Phase-dependent resetting of the adrenal clock by ACTH in vitro

Abstract

The adrenal cortex has a molecular clock that generates circadian rhythms in glucocorticoids, yet how the clock is synchronized to the external environment is unknown. Using mPER2::Luciferase (mPER2Luc) knockin mice, in which luciferase is rhythmically expressed under the control of the mouse Per2 clock gene, we hypothesized that ACTH transmits entrainment signals to the adrenal. Adrenal explants were administered ACTH at different phases of the mPER2Luc rhythm. Treatment with ACTH 1-39 produced a phase delay that was phase-dependent, with a maximum at circadian time (CT)18; ACTH did not alter the period or amplitude of the rhythm. Forskolin produced a parallel response, suggesting that the phase delay was cAMP-mediated. The response to ACTH was concentration-dependent and peptide-specific. Pulse administration (60 min) of ACTH 1-39 also produced phase delays restricted to late CTs. In contrast to ACTH 1-39, other ACTH fragments, including α-melanocyte-stimulating hormone, which do not activate the melanocortin 2 (MC2/ACTH) receptor, had no effect. The finding that ACTH in vitro phase delays the adrenal mPER2luc rhythm in a monophasic fashion argues for ACTH as a key resetter, but not the sole entrainer, of the adrenal clock.

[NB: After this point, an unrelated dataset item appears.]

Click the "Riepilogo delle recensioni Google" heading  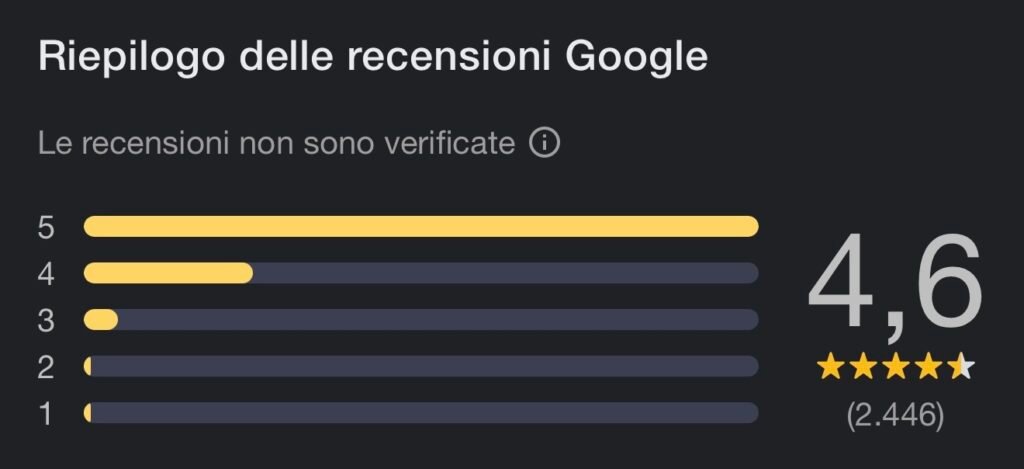372,56
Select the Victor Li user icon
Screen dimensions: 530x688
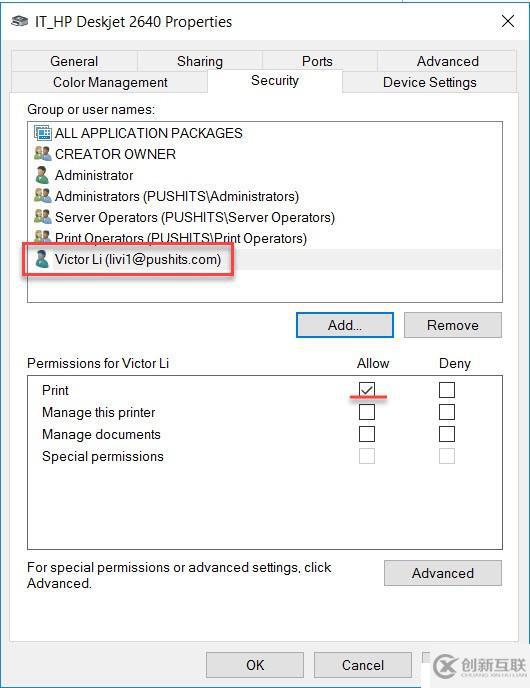pyautogui.click(x=42, y=259)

Keywords: adrenal clock; adrenocorticotropic hormone; nonphotic entrainment.

Fig. 1.

Representative experiment showing the mPER2luc rhythm in multiple adrenal explants before (A and C) and after detrending (B and D) under pretreatment conditions and after posttreatment with vehicle (A and B) or ACTH (10.0 nM) (C and D) at CT18. Note the peak phase of the rhythm following vehicle (B, black arrowhead in inset) of ∼110 h precedes the peak phase following ACTH of ∼118 h (D, black arrowhead in inset), reflecting an ACTH-induced phase delay in the mPER2Luc rhythm.

Fig. 2.

Phase response curve showing phase shifts in the adrenal mPER2luc rhythm following treatment with vehicle, ACTH, or forskolin administered at multiple circadian times (CTs). *P < 0.05 vs. vehicle.

Fig. 3.

A: concentration-response curve showing phase shifts in the adrenal mPER2Luc rhythm following treatment with ACTH at circadian time (CT)18. *P < 0.05 vs. vehicle; ^P < 0.05 vs. 0.1 nM ACTH; +P < 0.05 vs. 1.0 nM ACTH. B: comparison of the phase response of the adrenal mPER2Luc rhythms to ACTH 1–39 (10.0 nM), VIP 1–28 (10.0 nM), and CRH 1–41 (10.0 nM) administered at CT18. *P < 0.05 vs. vehicle.

Fig. 4.

Phase-response curve showing phase shifts in the adrenal mPER2Luc rhythm following pulses (60 min) of ACTH (1.0 nM) compared with vehicle. *P < 0.05 vs. vehicle.

Fig. 5.

A: effect of ACTH 7–38 on phase shifts in the adrenal mPER2Luc rhythm induced by pulse (60 min) treatment with ACTH 1–39 at circadian time (CT)18. *P < 0.05 vs. vehicle; ^P < 0.05 vs. ACTH 7–38. B: effect of ACTH 11–24 on phase shifts in the adrenal mPER2Luc rhythm induced by pulse treatment with ACTH 1–39 at CT18. *P < 0.05 vs. vehicle; ^P < 0.05 vs. ACTH 11–24. C: effect of pulse treatment with α-melanocyte-stimulating hormone (α-MSH) compared with ACTH 1–39 (1.0 nM) on phase shifts in the adrenal mPER2Luc rhythm at CT18. *P < 0.05 vs. vehicle; ^P < 0.05 vs. α-MSH.